The 1930s saw the first contact lenses constructed from plastic materials, which allowed greater flexibility, durability and remained upon the wearer’s cornea for a longer period of time. In 1936, both American optometrist and Philadelphia-based chemical company Rohm and Haas came out with scleral lenses which incorporated plastic elements into the typical glass lens. By 1938, all-plastic contacts were being constructed from a new material known as polymethylmethacrylate (PMMA). PMMA was much easier to form into the proper shape than glass, was incredibly thin and much safer to wear.

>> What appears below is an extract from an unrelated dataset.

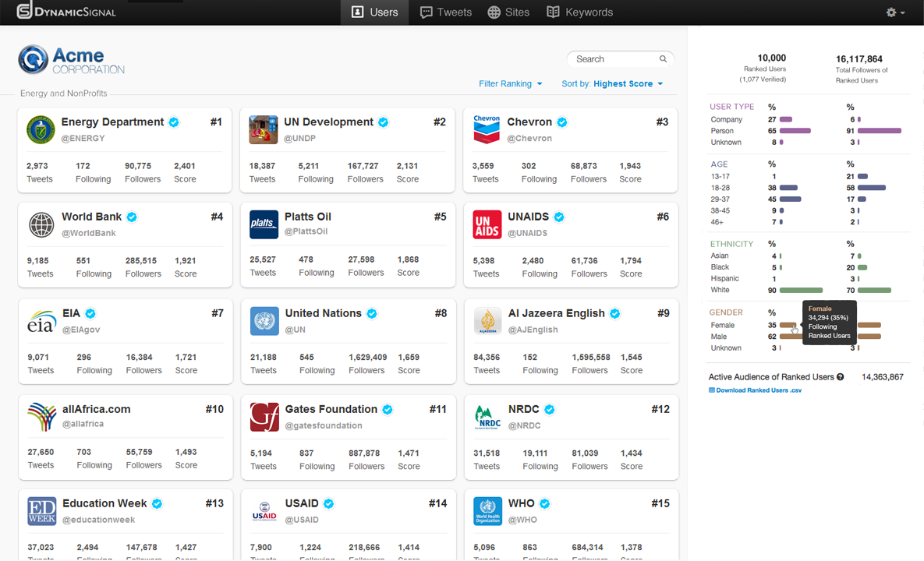Viewport: 924px width, 561px height.
Task: Click the search magnifier icon
Action: tap(663, 59)

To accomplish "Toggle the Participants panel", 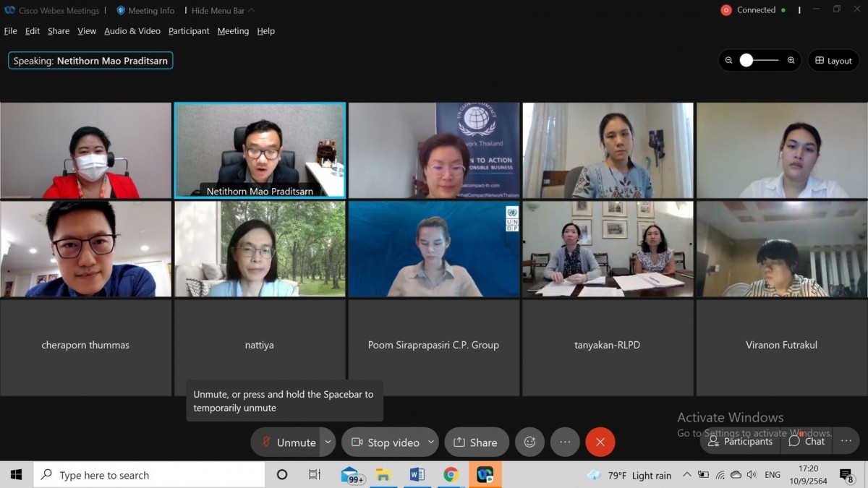I will point(740,441).
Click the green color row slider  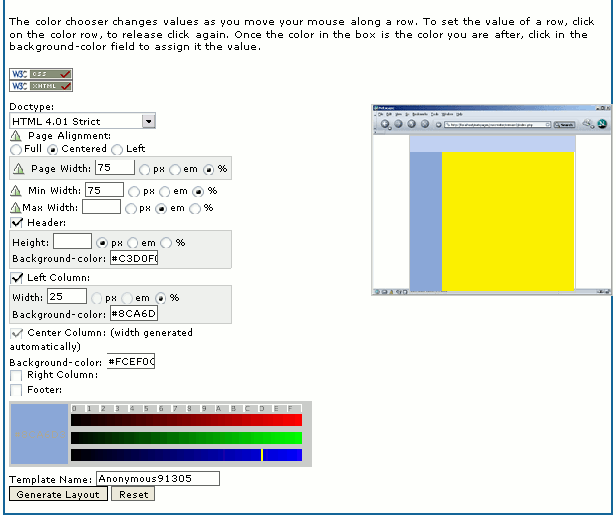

One decade after plastics were incorporated into contact lenses, a design improvement harkening back to the earliest days of contact lens technology was developed by American optical technician Kevin Tuohy. In 1948, Tuohy worked with a plastic scleral lens which had lost enough of its peripheral plastic layer that it only covered the cornea, closely approximating aspects of the Descartes design from centuries earlier. This provided the required amount of vision correction without covering any area of the sclera.

Over the years, shortcomings with the PMMA plastic material began to be made apparent. Like glass, PMMA is impermeable to air, making it difficult to deliver the proper amount of oxygen to a wearer’s eyes and creating a great deal of discomfort over time. The next generation of contact lenses would be constructed from a material known as hydroxyethylmethacrylate (HEMA), the first type of hydrophilic plastic known as a “hydrogel” created for use with contact lenses.

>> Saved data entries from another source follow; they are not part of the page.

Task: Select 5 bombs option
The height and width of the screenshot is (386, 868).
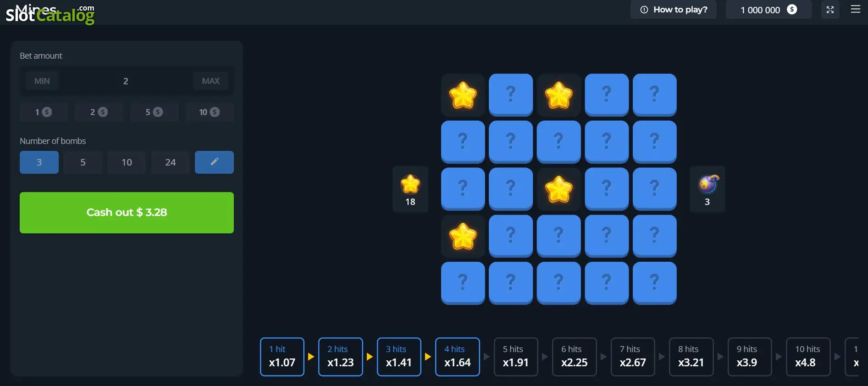Action: click(x=83, y=162)
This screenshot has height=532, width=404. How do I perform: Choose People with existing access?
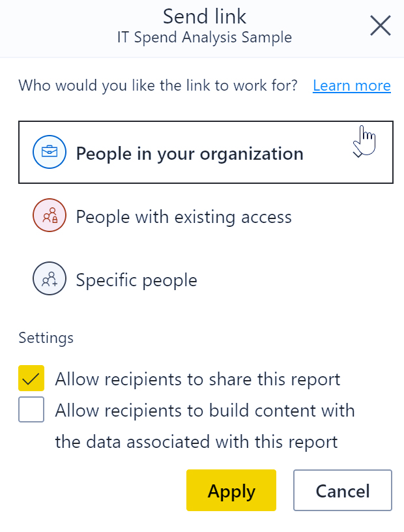(x=206, y=216)
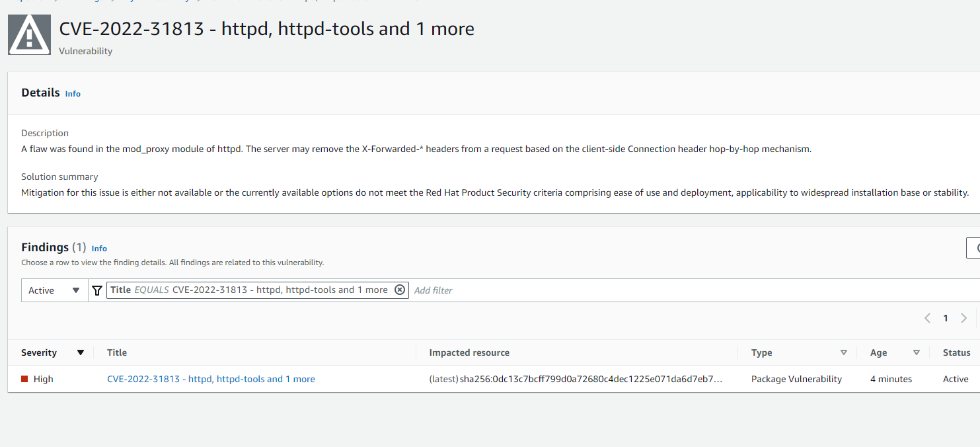Open Info link beside Findings heading
Viewport: 980px width, 447px height.
point(99,249)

The plastic material HEMA was discovered in 1958 by Czechoslovakian chemist Otto Wichterle. When he realized that HEMA was a plastic that was capable of retaining moisture, he conceived of a use for HEMA in the fabrication of contact lenses. Hydrogels can absorb as much as 85 percent to 90 percent of its weight in water, becoming softer and more flexible as they do so. The widespread incorporation of HEMA into contact lenses required the development of a completely new manufacturing process, known as “spin casting.” Wichterle innovated the first spin casting process with the use of a phonograph motor and parts from a child Erector set for molding the plastic into the proper shape. His technology was licensed in the early 1970s by Bausch & Lomb, which brought hydrogel lenses to the American market for the very first time.

As we’ve pointed out, innovation in contact lens technologies continue to come to fruition according to the patent filings at the U.S. Patent and Trademark Office. Along with daily disposable lenses, American consumers can also choose from extended wear varieties, some of which can be worn up to 30 days without causing irritation. Many choose to wear soft lenses made from hydrogels but rigid gas permeables, which are less flexible than hydrogels but are more durable and result in a crisper view. As contact lenses continue to incorporate more sophisticated electronic technologies, we’ll likely see many more applications of contacts beyond its current applications as primarily a solution for optical issues in optometry patients.